Nella parrocchia di San Gennaro al Vomero, guidata da padre Massimo Ghezzi, durante il pranzo dell’amicizia organizzato dalla Caritas parrocchiale e dalla Comunità di Sant’Egidio, oltre duecento persone senza fissa dimora, tra i quali adulti e giovani, hanno mangiato prodotti offerti dalle associazioni e dai commercianti del territorio collinare.  Dal primo al dolce ed tavola vi erano anche anziani in difficoltà. Un atto di solidarietà che il Vomero ha rivolto verso i meno fortunati della città. A contribuire alla riuscita della giornata molti cittadini attivi che hanno servito i pasti a tutti i partecipanti. Presente all’iniziativa anche Paolo Siani, il medico nonché fratello del giornalista Giancarlo ucciso dalla criminalità organizzata. A Teresa Lucianelli non è sfuggito l’impegno di padre Massimo Ghezzi al quale ha dedicato parte dell’iniziativa di Ottaviano.

L’Associazione ‘Le fata di Arianna’ rappresentata da Luigi Nunziata nasce  in seguito alla tragica scomparsa della piccola Arianna Nunziata, bambina di circa 9 anni morta  nel corso dei festeggiamenti della sua Prima Comunione soffocata da una pezzo di mozzarella.

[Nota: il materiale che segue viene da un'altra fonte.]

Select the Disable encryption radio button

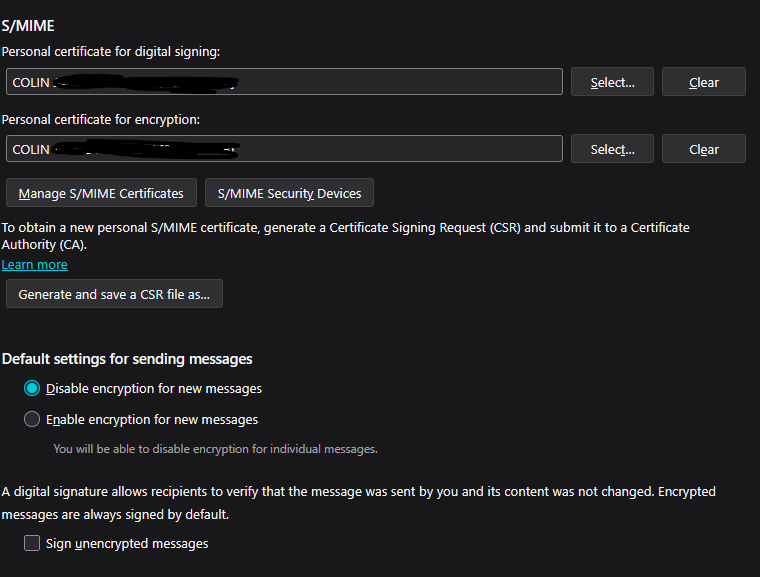[x=32, y=388]
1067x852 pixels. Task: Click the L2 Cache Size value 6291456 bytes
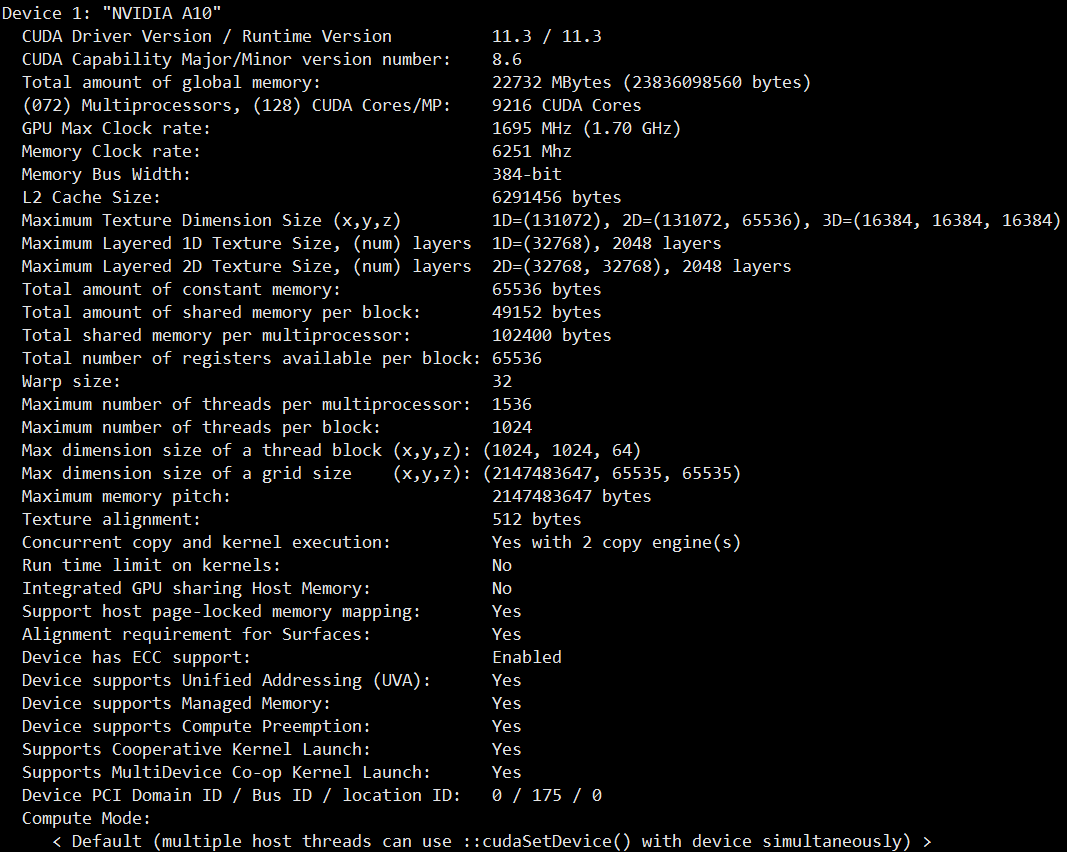556,197
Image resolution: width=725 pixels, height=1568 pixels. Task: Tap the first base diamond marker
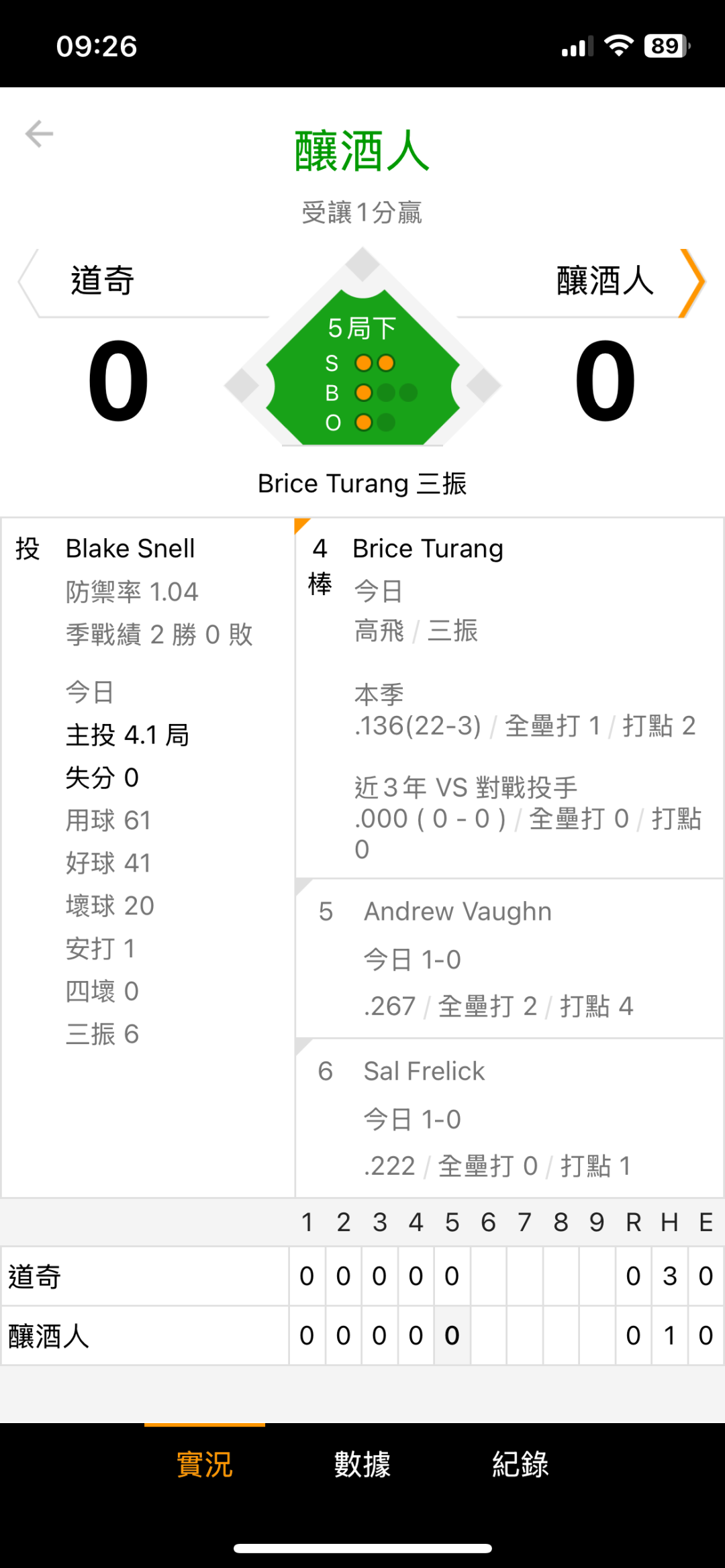[x=483, y=386]
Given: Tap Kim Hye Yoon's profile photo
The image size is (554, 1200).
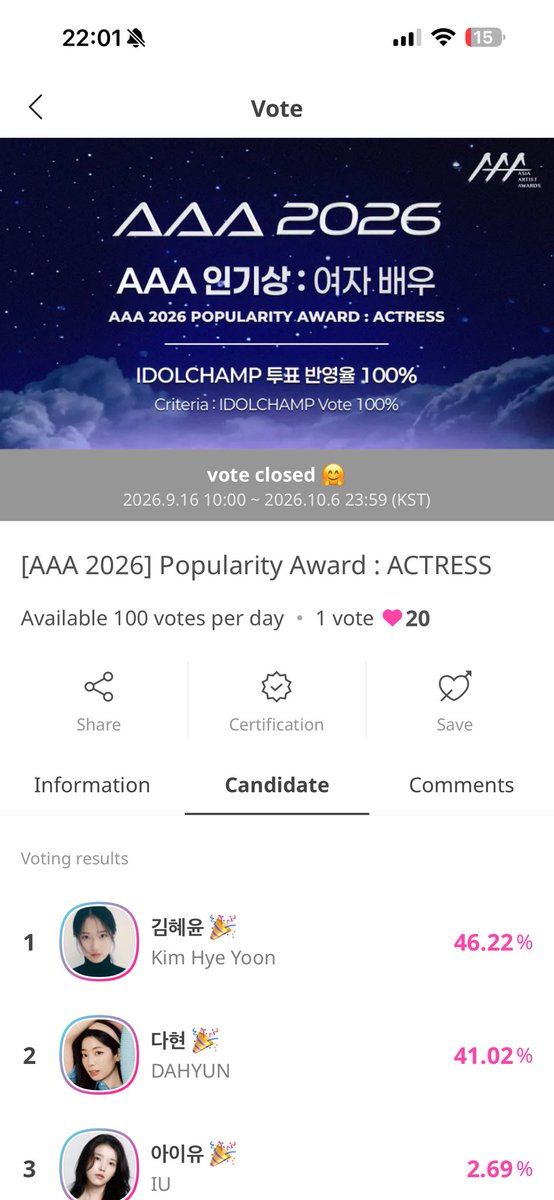Looking at the screenshot, I should [x=99, y=942].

Le ‘Fate di Arianna’ è, infatti, una associazione fortemente voluta da Luigi Nunziata, papà di Arianna, proprio per diffondere le tecniche di disostruzione pediatrica, che sarà beneficiata dai contributi raccolti. Anche in questo caso la collega Lucianelli ha avvertito nel vivo e nell’intimo la necessità di coinvolgere la pregevole Associazione.